▸ Data to examine:
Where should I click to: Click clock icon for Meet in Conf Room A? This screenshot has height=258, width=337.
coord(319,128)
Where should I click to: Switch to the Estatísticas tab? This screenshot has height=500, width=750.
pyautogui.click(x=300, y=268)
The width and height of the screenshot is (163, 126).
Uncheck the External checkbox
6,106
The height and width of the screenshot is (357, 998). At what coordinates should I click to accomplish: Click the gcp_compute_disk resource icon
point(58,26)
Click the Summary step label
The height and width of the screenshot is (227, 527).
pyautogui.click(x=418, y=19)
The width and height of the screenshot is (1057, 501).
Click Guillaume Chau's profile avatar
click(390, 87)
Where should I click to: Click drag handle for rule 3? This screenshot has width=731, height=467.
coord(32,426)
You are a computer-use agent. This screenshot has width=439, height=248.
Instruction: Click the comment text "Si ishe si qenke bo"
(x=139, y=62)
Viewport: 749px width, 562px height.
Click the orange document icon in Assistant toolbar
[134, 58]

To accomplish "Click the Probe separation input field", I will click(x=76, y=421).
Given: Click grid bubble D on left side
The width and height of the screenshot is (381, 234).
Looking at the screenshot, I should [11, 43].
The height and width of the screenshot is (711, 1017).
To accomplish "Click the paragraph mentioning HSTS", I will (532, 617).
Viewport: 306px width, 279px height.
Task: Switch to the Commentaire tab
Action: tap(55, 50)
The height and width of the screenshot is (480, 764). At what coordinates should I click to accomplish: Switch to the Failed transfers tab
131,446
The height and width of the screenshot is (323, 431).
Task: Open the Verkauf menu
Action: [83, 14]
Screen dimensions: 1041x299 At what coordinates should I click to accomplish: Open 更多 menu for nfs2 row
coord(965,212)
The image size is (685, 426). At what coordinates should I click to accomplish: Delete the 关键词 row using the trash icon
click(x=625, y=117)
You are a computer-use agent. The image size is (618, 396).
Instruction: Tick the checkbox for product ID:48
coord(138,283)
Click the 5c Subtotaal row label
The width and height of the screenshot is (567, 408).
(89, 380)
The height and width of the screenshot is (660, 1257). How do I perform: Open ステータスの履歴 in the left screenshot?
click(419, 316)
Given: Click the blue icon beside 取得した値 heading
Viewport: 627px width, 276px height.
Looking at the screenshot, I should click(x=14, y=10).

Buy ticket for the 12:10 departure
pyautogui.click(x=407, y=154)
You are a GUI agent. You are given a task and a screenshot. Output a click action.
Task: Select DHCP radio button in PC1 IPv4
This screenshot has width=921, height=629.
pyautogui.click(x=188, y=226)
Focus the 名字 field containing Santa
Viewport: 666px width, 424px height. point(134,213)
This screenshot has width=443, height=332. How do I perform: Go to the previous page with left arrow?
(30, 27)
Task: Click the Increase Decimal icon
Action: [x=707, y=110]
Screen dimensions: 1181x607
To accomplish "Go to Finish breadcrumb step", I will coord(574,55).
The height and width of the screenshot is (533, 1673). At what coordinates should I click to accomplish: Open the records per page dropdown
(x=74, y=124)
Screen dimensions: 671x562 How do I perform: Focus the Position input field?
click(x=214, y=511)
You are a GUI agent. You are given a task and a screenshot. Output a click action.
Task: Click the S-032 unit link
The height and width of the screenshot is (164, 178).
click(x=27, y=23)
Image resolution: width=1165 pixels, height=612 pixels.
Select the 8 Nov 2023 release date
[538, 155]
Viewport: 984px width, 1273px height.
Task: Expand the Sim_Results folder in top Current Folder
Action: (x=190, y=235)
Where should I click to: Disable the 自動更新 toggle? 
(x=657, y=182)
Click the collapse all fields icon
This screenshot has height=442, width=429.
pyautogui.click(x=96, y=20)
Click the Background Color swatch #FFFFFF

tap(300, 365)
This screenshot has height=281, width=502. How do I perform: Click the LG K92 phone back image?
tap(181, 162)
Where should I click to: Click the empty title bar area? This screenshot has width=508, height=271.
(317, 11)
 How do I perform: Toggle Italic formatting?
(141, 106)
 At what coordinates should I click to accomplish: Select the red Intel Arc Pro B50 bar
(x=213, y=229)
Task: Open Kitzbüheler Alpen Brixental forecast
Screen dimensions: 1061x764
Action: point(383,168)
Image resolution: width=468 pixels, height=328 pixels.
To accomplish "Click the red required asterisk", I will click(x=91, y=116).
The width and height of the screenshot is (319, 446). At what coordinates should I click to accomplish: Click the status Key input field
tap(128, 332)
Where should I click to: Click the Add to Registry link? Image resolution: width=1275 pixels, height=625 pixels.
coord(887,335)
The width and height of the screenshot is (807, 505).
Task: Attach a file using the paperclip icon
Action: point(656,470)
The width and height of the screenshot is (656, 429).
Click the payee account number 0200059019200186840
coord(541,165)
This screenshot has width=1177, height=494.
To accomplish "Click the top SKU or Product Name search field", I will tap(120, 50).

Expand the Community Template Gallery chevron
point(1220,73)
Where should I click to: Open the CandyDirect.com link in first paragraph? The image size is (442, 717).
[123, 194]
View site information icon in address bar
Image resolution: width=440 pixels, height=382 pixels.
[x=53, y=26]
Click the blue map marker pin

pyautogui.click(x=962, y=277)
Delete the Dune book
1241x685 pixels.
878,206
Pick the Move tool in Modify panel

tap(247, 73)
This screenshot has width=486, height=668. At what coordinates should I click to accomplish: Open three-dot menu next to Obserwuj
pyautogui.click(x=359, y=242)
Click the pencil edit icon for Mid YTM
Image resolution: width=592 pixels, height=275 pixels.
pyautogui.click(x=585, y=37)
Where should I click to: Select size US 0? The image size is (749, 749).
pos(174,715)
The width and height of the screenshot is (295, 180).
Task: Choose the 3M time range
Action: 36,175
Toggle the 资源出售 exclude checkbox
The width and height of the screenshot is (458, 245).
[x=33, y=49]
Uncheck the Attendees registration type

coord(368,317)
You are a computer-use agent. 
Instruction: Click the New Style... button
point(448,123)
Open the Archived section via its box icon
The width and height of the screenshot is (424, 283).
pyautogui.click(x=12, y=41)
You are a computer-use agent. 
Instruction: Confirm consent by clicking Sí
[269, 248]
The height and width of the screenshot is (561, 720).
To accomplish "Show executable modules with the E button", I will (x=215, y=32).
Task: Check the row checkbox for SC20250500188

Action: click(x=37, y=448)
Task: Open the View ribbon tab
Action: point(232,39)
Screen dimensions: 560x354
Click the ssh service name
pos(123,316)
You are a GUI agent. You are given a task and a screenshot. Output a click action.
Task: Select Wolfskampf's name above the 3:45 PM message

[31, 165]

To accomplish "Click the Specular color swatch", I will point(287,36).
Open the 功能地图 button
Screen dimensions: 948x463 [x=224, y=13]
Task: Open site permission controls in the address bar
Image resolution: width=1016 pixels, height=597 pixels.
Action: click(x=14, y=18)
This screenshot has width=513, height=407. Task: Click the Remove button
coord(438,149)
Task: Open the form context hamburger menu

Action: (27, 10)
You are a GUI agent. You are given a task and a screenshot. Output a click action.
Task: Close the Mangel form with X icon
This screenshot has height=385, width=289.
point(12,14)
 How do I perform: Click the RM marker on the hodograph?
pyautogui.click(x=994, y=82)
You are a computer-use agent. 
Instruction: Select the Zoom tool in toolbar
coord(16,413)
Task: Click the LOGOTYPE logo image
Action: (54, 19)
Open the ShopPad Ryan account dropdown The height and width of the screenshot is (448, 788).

▸ What you have to do: Repeat the listing above word for word, with no line missing.

▸ Response to this exercise:
Where should I click to: Click clock icon for Meet in Conf Room A? This screenshot has height=258, width=337.
coord(319,128)
Where should I click to: Switch to the Estatísticas tab? This screenshot has height=500, width=750.
pyautogui.click(x=300, y=268)
The width and height of the screenshot is (163, 126).
Uncheck the External checkbox
6,106
The height and width of the screenshot is (357, 998). At what coordinates should I click to accomplish: Click the gcp_compute_disk resource icon
point(58,26)
Click the Summary step label
The height and width of the screenshot is (227, 527).
pyautogui.click(x=418, y=19)
The width and height of the screenshot is (1057, 501).
Click Guillaume Chau's profile avatar
click(390, 87)
Where should I click to: Click drag handle for rule 3? This screenshot has width=731, height=467.
coord(32,426)
You are a computer-use agent. This screenshot has width=439, height=248.
Instruction: Click the comment text "Si ishe si qenke bo"
(x=139, y=62)
Viewport: 749px width, 562px height.
Click the orange document icon in Assistant toolbar
[134, 58]

To accomplish "Click the Probe separation input field", I will click(x=76, y=421).
Given: Click grid bubble D on left side
The width and height of the screenshot is (381, 234).
Looking at the screenshot, I should [11, 43].
The height and width of the screenshot is (711, 1017).
To accomplish "Click the paragraph mentioning HSTS", I will (532, 617).
Viewport: 306px width, 279px height.
Task: Switch to the Commentaire tab
Action: tap(55, 50)
The height and width of the screenshot is (480, 764). At what coordinates should I click to accomplish: Switch to the Failed transfers tab
131,446
The height and width of the screenshot is (323, 431).
Task: Open the Verkauf menu
Action: [83, 14]
Screen dimensions: 1041x299 At what coordinates should I click to accomplish: Open 更多 menu for nfs2 row
coord(965,212)
The image size is (685, 426). At what coordinates should I click to accomplish: Delete the 关键词 row using the trash icon
click(x=625, y=117)
You are a computer-use agent. The image size is (618, 396).
Instruction: Tick the checkbox for product ID:48
coord(138,283)
Click the 5c Subtotaal row label
The width and height of the screenshot is (567, 408).
(89, 380)
The height and width of the screenshot is (660, 1257). How do I perform: Open ステータスの履歴 in the left screenshot?
click(419, 316)
Given: Click the blue icon beside 取得した値 heading
Viewport: 627px width, 276px height.
Looking at the screenshot, I should click(x=14, y=10).

Buy ticket for the 12:10 departure
pyautogui.click(x=407, y=154)
You are a GUI agent. You are given a task and a screenshot. Output a click action.
Task: Select DHCP radio button in PC1 IPv4
This screenshot has width=921, height=629.
pyautogui.click(x=188, y=226)
Focus the 名字 field containing Santa
Viewport: 666px width, 424px height. point(134,213)
This screenshot has width=443, height=332. How do I perform: Go to the previous page with left arrow?
(30, 27)
Task: Click the Increase Decimal icon
Action: [x=707, y=110]
Screen dimensions: 1181x607
To accomplish "Go to Finish breadcrumb step", I will coord(574,55).
The height and width of the screenshot is (533, 1673). At what coordinates should I click to accomplish: Open the records per page dropdown
(x=74, y=124)
Screen dimensions: 671x562 How do I perform: Focus the Position input field?
click(x=214, y=511)
You are a GUI agent. You are given a task and a screenshot. Output a click action.
Task: Click the S-032 unit link
The height and width of the screenshot is (164, 178).
click(x=27, y=23)
Image resolution: width=1165 pixels, height=612 pixels.
Select the 8 Nov 2023 release date
[538, 155]
Viewport: 984px width, 1273px height.
Task: Expand the Sim_Results folder in top Current Folder
Action: (x=190, y=235)
Where should I click to: Disable the 自動更新 toggle? 
(x=657, y=182)
Click the collapse all fields icon
This screenshot has height=442, width=429.
pyautogui.click(x=96, y=20)
Click the Background Color swatch #FFFFFF

tap(300, 365)
This screenshot has height=281, width=502. How do I perform: Click the LG K92 phone back image?
tap(181, 162)
Where should I click to: Click the empty title bar area? This screenshot has width=508, height=271.
(317, 11)
 How do I perform: Toggle Italic formatting?
(141, 106)
 At what coordinates should I click to accomplish: Select the red Intel Arc Pro B50 bar
(x=213, y=229)
Task: Open Kitzbüheler Alpen Brixental forecast
Screen dimensions: 1061x764
Action: point(383,168)
Image resolution: width=468 pixels, height=328 pixels.
To accomplish "Click the red required asterisk", I will click(x=91, y=116).
The width and height of the screenshot is (319, 446). At what coordinates should I click to accomplish: Click the status Key input field
tap(128, 332)
Where should I click to: Click the Add to Registry link? Image resolution: width=1275 pixels, height=625 pixels.
coord(887,335)
The width and height of the screenshot is (807, 505).
Task: Attach a file using the paperclip icon
Action: point(656,470)
The width and height of the screenshot is (656, 429).
Click the payee account number 0200059019200186840
coord(541,165)
This screenshot has width=1177, height=494.
To accomplish "Click the top SKU or Product Name search field", I will tap(120, 50).

Expand the Community Template Gallery chevron
point(1220,73)
Where should I click to: Open the CandyDirect.com link in first paragraph? The image size is (442, 717).
[123, 194]
View site information icon in address bar
Image resolution: width=440 pixels, height=382 pixels.
[x=53, y=26]
Click the blue map marker pin

pyautogui.click(x=962, y=277)
Delete the Dune book
1241x685 pixels.
878,206
Pick the Move tool in Modify panel

tap(247, 73)
This screenshot has width=486, height=668. At what coordinates should I click to accomplish: Open three-dot menu next to Obserwuj
pyautogui.click(x=359, y=242)
Click the pencil edit icon for Mid YTM
Image resolution: width=592 pixels, height=275 pixels.
pyautogui.click(x=585, y=37)
Where should I click to: Select size US 0? The image size is (749, 749).
pos(174,715)
The width and height of the screenshot is (295, 180).
Task: Choose the 3M time range
Action: 36,175
Toggle the 资源出售 exclude checkbox
The width and height of the screenshot is (458, 245).
[x=33, y=49]
Uncheck the Attendees registration type

coord(368,317)
You are a computer-use agent. 
Instruction: Click the New Style... button
point(448,123)
Open the Archived section via its box icon
The width and height of the screenshot is (424, 283).
pyautogui.click(x=12, y=41)
You are a computer-use agent. 
Instruction: Confirm consent by clicking Sí
[269, 248]
The height and width of the screenshot is (561, 720).
To accomplish "Show executable modules with the E button", I will (x=215, y=32).
Task: Check the row checkbox for SC20250500188

Action: click(x=37, y=448)
Task: Open the View ribbon tab
Action: point(232,39)
Screen dimensions: 560x354
Click the ssh service name
pos(123,316)
You are a GUI agent. You are given a task and a screenshot. Output a click action.
Task: Select Wolfskampf's name above the 3:45 PM message

[31, 165]

To accomplish "Click the Specular color swatch", I will point(287,36).
Open the 功能地图 button
Screen dimensions: 948x463 [x=224, y=13]
Task: Open site permission controls in the address bar
Image resolution: width=1016 pixels, height=597 pixels.
Action: click(x=14, y=18)
This screenshot has width=513, height=407. Task: Click the Remove button
coord(438,149)
Task: Open the form context hamburger menu

Action: (27, 10)
You are a GUI agent. You are given a task and a screenshot. Output a click action.
Task: Close the Mangel form with X icon
This screenshot has height=385, width=289.
point(12,14)
 How do I perform: Click the RM marker on the hodograph?
pyautogui.click(x=994, y=82)
You are a computer-use agent. 
Instruction: Select the Zoom tool in toolbar
coord(16,413)
Task: Click the LOGOTYPE logo image
Action: (54, 19)
Open the ShopPad Ryan account dropdown The height and width of the screenshot is (448, 788).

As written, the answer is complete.